[[ MATERIAL FOR THE TASK, beginning ]]

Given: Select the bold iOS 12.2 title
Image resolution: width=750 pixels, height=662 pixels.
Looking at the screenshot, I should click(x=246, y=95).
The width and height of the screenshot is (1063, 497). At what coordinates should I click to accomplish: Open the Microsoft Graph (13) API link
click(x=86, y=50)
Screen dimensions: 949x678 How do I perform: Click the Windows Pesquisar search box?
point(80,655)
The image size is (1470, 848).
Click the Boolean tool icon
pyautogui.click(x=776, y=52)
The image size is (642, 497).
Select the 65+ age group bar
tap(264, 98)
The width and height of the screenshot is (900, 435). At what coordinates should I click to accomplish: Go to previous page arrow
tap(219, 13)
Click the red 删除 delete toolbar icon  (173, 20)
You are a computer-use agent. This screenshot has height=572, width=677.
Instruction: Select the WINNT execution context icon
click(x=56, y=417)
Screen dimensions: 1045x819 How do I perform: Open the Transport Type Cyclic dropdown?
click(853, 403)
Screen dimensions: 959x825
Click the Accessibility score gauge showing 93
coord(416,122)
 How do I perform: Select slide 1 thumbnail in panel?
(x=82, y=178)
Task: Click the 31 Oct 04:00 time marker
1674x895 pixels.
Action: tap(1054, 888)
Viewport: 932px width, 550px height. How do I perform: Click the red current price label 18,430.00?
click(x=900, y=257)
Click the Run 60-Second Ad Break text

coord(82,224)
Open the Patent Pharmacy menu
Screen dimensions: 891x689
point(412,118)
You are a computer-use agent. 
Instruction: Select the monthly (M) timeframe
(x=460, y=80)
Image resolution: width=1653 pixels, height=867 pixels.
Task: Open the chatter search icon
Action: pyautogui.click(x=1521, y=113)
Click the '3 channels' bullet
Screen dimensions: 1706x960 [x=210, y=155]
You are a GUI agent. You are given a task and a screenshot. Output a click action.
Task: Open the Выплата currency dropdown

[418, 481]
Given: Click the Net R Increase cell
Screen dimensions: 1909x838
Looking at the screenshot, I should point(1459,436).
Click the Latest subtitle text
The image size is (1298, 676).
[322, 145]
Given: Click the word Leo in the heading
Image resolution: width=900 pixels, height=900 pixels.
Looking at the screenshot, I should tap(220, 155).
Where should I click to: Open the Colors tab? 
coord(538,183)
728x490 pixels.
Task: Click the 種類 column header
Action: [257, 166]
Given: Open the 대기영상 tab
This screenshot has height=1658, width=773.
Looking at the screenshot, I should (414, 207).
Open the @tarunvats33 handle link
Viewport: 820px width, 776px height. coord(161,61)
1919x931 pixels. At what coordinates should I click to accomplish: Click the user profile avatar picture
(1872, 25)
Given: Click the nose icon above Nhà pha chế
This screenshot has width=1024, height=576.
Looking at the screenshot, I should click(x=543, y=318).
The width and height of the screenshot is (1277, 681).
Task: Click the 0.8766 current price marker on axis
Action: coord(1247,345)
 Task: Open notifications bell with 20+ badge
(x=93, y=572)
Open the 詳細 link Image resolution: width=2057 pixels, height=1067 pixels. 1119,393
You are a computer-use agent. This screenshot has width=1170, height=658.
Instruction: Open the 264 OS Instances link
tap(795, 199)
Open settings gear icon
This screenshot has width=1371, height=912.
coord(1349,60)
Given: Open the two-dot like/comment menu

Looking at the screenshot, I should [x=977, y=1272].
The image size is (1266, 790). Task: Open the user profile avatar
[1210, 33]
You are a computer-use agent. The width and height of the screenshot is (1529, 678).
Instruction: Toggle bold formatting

[[ MATERIAL FOR THE TASK, end ]]

## TASK REQUIREMENTS:
Would you output every line of the listing exactly?

## TASK SOLUTION:
Given: Select the bold iOS 12.2 title
Image resolution: width=750 pixels, height=662 pixels.
Looking at the screenshot, I should click(x=246, y=95).
The width and height of the screenshot is (1063, 497). At what coordinates should I click to accomplish: Open the Microsoft Graph (13) API link
click(x=86, y=50)
Screen dimensions: 949x678 How do I perform: Click the Windows Pesquisar search box?
point(80,655)
The image size is (1470, 848).
Click the Boolean tool icon
pyautogui.click(x=776, y=52)
The image size is (642, 497).
Select the 65+ age group bar
tap(264, 98)
The width and height of the screenshot is (900, 435). At what coordinates should I click to accomplish: Go to previous page arrow
tap(219, 13)
Click the red 删除 delete toolbar icon  (173, 20)
You are a computer-use agent. This screenshot has height=572, width=677.
Instruction: Select the WINNT execution context icon
click(x=56, y=417)
Screen dimensions: 1045x819 How do I perform: Open the Transport Type Cyclic dropdown?
click(853, 403)
Screen dimensions: 959x825
Click the Accessibility score gauge showing 93
coord(416,122)
 How do I perform: Select slide 1 thumbnail in panel?
(x=82, y=178)
Task: Click the 31 Oct 04:00 time marker
1674x895 pixels.
Action: tap(1054, 888)
Viewport: 932px width, 550px height. How do I perform: Click the red current price label 18,430.00?
click(x=900, y=257)
Click the Run 60-Second Ad Break text

coord(82,224)
Open the Patent Pharmacy menu
Screen dimensions: 891x689
point(412,118)
You are a computer-use agent. 
Instruction: Select the monthly (M) timeframe
(x=460, y=80)
Image resolution: width=1653 pixels, height=867 pixels.
Task: Open the chatter search icon
Action: pyautogui.click(x=1521, y=113)
Click the '3 channels' bullet
Screen dimensions: 1706x960 [x=210, y=155]
You are a GUI agent. You are given a task and a screenshot. Output a click action.
Task: Open the Выплата currency dropdown

[418, 481]
Given: Click the Net R Increase cell
Screen dimensions: 1909x838
Looking at the screenshot, I should point(1459,436).
Click the Latest subtitle text
The image size is (1298, 676).
[322, 145]
Given: Click the word Leo in the heading
Image resolution: width=900 pixels, height=900 pixels.
Looking at the screenshot, I should tap(220, 155).
Where should I click to: Open the Colors tab? 
coord(538,183)
728x490 pixels.
Task: Click the 種類 column header
Action: [257, 166]
Given: Open the 대기영상 tab
This screenshot has height=1658, width=773.
Looking at the screenshot, I should (414, 207).
Open the @tarunvats33 handle link
Viewport: 820px width, 776px height. coord(161,61)
1919x931 pixels. At what coordinates should I click to accomplish: Click the user profile avatar picture
(1872, 25)
Given: Click the nose icon above Nhà pha chế
This screenshot has width=1024, height=576.
Looking at the screenshot, I should click(x=543, y=318).
The width and height of the screenshot is (1277, 681).
Task: Click the 0.8766 current price marker on axis
Action: coord(1247,345)
 Task: Open notifications bell with 20+ badge
(x=93, y=572)
Open the 詳細 link Image resolution: width=2057 pixels, height=1067 pixels. 1119,393
You are a computer-use agent. This screenshot has width=1170, height=658.
Instruction: Open the 264 OS Instances link
tap(795, 199)
Open settings gear icon
This screenshot has width=1371, height=912.
coord(1349,60)
Given: Open the two-dot like/comment menu

Looking at the screenshot, I should [x=977, y=1272].
The image size is (1266, 790). Task: Open the user profile avatar
[1210, 33]
You are a computer-use agent. The width and height of the screenshot is (1529, 678).
Instruction: Toggle bold formatting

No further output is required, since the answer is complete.